"Erhöhtes Risiko" bei bauMax

"Erhöhtes Risiko" bei bauMax

Die Ertragslage des Unternehmens sei "unbefriedigend und das EGT stark rückläufig", warnt der Kreditschützer. Der Baumarkt befindet sich derzeit in einer tiefgreifenden Restrukturierungsphase.

Die Kreditschützer vom Kreditschutzverband von 1870 (KSV) orten ein "erhöhtes Risiko" bei der Baumarktkette bauMax. "Aus Bonitätsgründen kann die Aufnahme einer Geschäftsverbindung derzeit nicht empfohlen werden", heißt es im aktuellen KSV-Unternehmensprofil von bauMax.
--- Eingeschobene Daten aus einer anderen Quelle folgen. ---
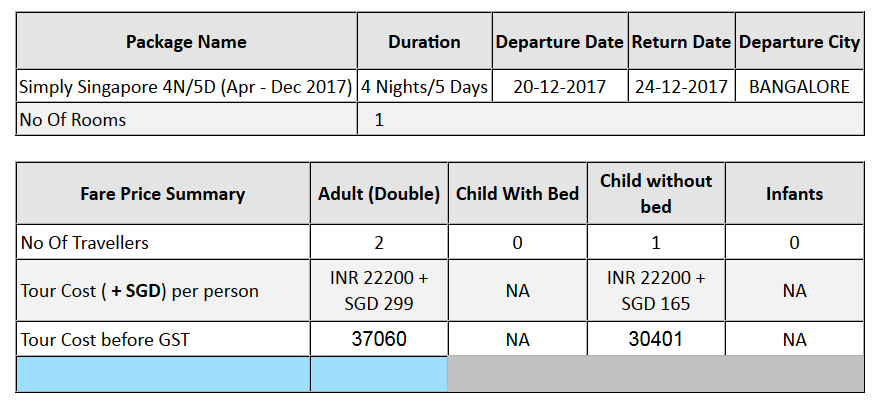
Task: Select the Infants column header
Action: click(x=794, y=194)
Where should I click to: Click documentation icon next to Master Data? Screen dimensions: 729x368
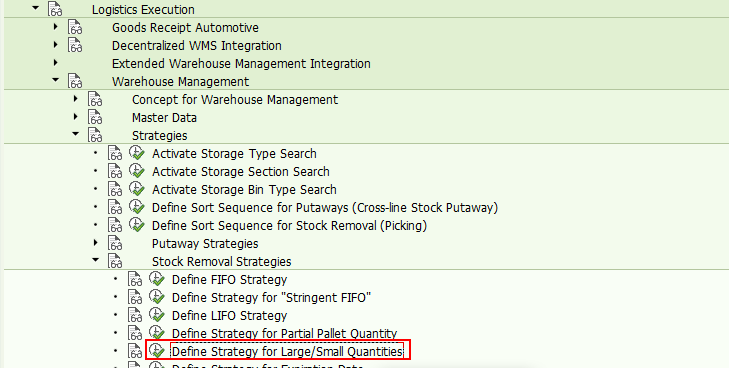[x=95, y=118]
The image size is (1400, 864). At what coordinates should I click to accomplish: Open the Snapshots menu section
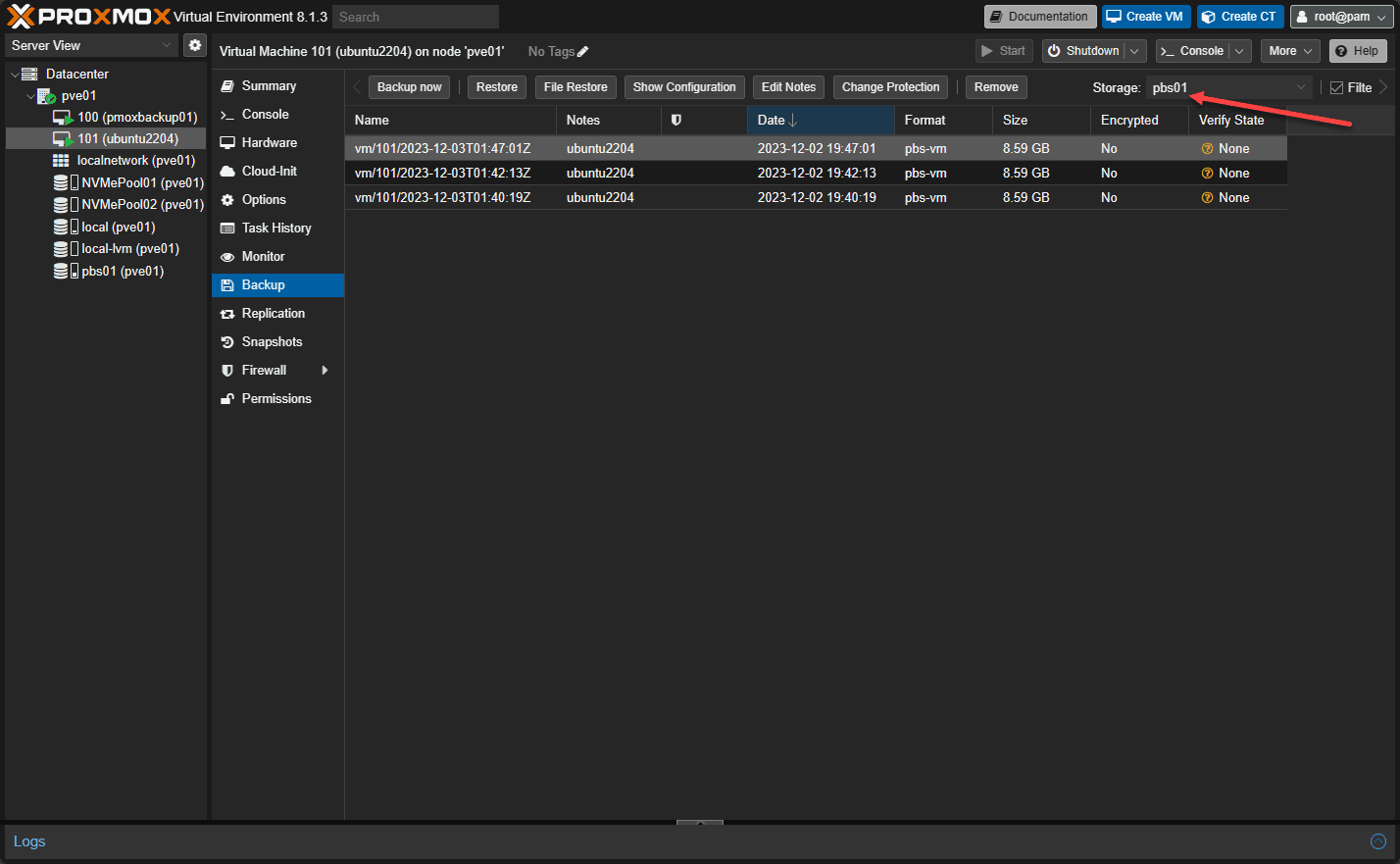click(x=272, y=341)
Laut KSV-Informationen soll der bauMax-Konzernumsatz von 1,198 Milliarden Euro im Jahr 2012 um vier Prozent auf circa 1,146 Milliarden Euro im Jahr 2013 gesunken sein. Aktuelle Bilanzen für 2013 (Stichtag 21.05.2014) liegen dem KSV aber noch nicht vor. Die kurzfristige Entwicklung bleibe abzuwarten, schreiben die Kreditschützer. Die bauMax-Hauptversammlung hat vergangene Woche die Bilanz für das Geschäftsjahr 2013 beschlossen, inklusive positiver Fortbestandsprognose der Wirtschaftsprüfer für das Unternehmen. Aufgrund der Probleme im Osteuropageschäft soll der Verlust laut Medienberichten von 126 Millionen Euro im Jahr 2012 auf mindestens 150 Millionen Euro gestiegen sein. Einen Veröffentlichungstermin für die Bilanz 2013 hat bauMax bisher noch nicht bekannt gegeben.

Die Ertragslage des Unternehmens sei "unbefriedigend und das EGT stark rückläufig", so die Einschätzung der Kreditschützer. Am 20. Dezember 2012 hat das Bankenkonsortium unter der Leitung der Raiffeisenbank International (RBI) bauMax frisches Kapital in Höhe von circa 80 Mio. Euro bis zum Jahr 2015 zugesichert. Außerdem hat die Eigentümerfamilie Essl weitere 12 Millionen Euro in die Firmengruppe eingebracht. Der Gesamtschuldenstand von bauMax liegt laut Unternehmensangaben bei rund einer Milliarde Euro, davon 350 Millionen Euro Betriebsmittelkredite und 650 Millionen Euro besicherte Immobilienkredite (Hypothekarkredite).

bauMax befindet sich derzeit in einer tiefgreifenden Restrukturierungsphase und erwägt den Rückzug aus Bulgarien, Kroatien, Rumänien und Türkei. Eine Entscheidung zu den Standorten in Osteuropa soll bis Jahresende fallen.